When designing the trial, it had to be decided which renal dose limits to use based on existing evidence. The commonly used renal absorbed dose limit of 23 Gy originates from external beam radiotherapy (EBRT) and is based on delivering 2 Gy fractions at a dose rate of approximately 1 Gy/min, which has a very different biological effect than the dose rate achieved with PRRT. Assuming that the linear-quadratic model is valid for both EBRT and PRRT, 23 Gy given in 2 Gy fractions corresponds to approximately 40 Gy BED, while an absorbed dose of 23 Gy at the typical dose rate of PRRT corresponds to approximately 25 Gy BED (4.5 Gy/cycle, \(\alpha /\beta =2.6\), and repair half-life of 2.8 h assumed) [20]. Furthermore, the renal BED thresholds of 27 and 40 Gy used in the current trial may have been overly conservative, since 90Y-PRRT has a more uniform energy deposition pattern than 177Lu [26], possibly explaining the more pronounced renal toxicity. Renal function did seem to decline slightly during follow-up, however, which will be further studied in an ad hoc analysis with the goal of determining the relevant renal dose limit for 177Lu-PRRT. An important step towards making dosimetry-based treatment generally available is to simplify the imaging procedure on which the dosimetry is based. Single or dual time-point SPECT imaging has been explored by our group and others and found to give reliable dosimetric estimates for the kidneys, especially when the last imaging time-point is at least 72 h after therapy [27,28,29,30,31].

The biological effects of the absorbed radiation dose on tumor lesions and normal tissue in PRRT are likely influenced by several factors governed both by patient (size, renal function, risk factors for toxicity, etc.) and tumor (volume, proliferation rate, intrinsic radiation sensitivity) characteristics. To achieve a truly personalized PRRT, we need to understand which of them have the greatest impact on treatment outcomes and design the treatment accordingly [32]. Regardless of strategy, a personalized approach motivates dosimetry evaluations of organs at risk and ideally of the tumor as well. There are several situations when this information would facilitate treatment decisions, e.g., retreatment with 177Lu-DOTATATE, treatment of patients with reduced kidney function or bone marrow reserve, and intensified treatment to more rapidly progressing tumors, e.g., NET G3 with a Ki 67 labeling index > 20%.

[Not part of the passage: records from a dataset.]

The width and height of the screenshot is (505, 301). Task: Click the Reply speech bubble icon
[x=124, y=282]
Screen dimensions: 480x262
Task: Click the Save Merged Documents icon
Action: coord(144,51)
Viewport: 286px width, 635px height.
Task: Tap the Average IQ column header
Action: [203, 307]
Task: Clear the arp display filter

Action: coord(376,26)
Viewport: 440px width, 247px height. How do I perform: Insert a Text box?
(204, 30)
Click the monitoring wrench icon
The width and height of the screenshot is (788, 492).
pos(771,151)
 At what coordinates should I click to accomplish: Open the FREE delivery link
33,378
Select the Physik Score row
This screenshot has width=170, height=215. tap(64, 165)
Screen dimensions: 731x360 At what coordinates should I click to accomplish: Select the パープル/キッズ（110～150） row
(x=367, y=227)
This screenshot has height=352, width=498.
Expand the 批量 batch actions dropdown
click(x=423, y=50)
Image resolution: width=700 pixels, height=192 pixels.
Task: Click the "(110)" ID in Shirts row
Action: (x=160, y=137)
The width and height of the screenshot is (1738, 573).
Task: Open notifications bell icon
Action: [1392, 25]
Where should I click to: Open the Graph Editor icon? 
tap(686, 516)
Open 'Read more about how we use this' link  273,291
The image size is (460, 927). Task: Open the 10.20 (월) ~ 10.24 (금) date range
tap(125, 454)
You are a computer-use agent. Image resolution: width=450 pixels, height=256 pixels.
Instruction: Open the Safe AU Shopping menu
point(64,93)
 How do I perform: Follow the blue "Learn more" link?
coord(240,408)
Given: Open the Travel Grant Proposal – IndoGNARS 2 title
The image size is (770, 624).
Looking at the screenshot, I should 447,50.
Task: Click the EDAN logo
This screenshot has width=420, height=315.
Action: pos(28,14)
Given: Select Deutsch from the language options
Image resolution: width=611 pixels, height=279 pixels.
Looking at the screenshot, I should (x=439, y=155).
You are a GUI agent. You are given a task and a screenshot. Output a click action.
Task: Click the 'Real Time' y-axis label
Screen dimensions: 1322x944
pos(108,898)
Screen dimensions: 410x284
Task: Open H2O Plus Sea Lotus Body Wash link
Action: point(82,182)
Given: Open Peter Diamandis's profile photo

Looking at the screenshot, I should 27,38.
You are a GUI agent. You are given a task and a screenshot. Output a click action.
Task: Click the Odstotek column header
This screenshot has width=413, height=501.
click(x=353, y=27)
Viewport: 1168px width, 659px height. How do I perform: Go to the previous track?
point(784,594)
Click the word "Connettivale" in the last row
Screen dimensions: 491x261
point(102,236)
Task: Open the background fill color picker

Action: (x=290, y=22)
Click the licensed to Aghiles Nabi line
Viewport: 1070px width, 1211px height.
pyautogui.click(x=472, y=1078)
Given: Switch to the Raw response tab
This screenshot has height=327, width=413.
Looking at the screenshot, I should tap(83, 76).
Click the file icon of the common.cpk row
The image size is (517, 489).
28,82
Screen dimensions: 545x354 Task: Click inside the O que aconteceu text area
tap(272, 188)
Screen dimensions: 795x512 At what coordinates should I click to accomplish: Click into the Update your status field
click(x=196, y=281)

For many patients, the standard regimen of four cycles of 177Lu-DOTATATE will provide valuable responses and survival benefits. The current results confirm that by individualizing the therapeutic approach the response rate can increase considerably, without causing clinically significant acute or late toxicity. This raises the question whether it is still justifiable to treat according to the currently approved, non-individualized regime. It is possible that it leads to a significant proportion of patients being undertreated, exposing them to the much greater threat to their survival than low-grade toxicity, namely tumor progression. Further improvement of the individualized treatment approach may be achieved by offering patients with more aggressive tumors higher intensity treatment, including combinations of PRRT with other systemic anti-cancer therapies, while patients with low-grade tumors continue to receive a therapy with minimal toxicity and impact on their everyday life. Thus, there is currently a high unmet need for well-designed randomized trials in PRRT, through which the risks and benefits of personalized vs. standard therapy can be demonstrated and quantified.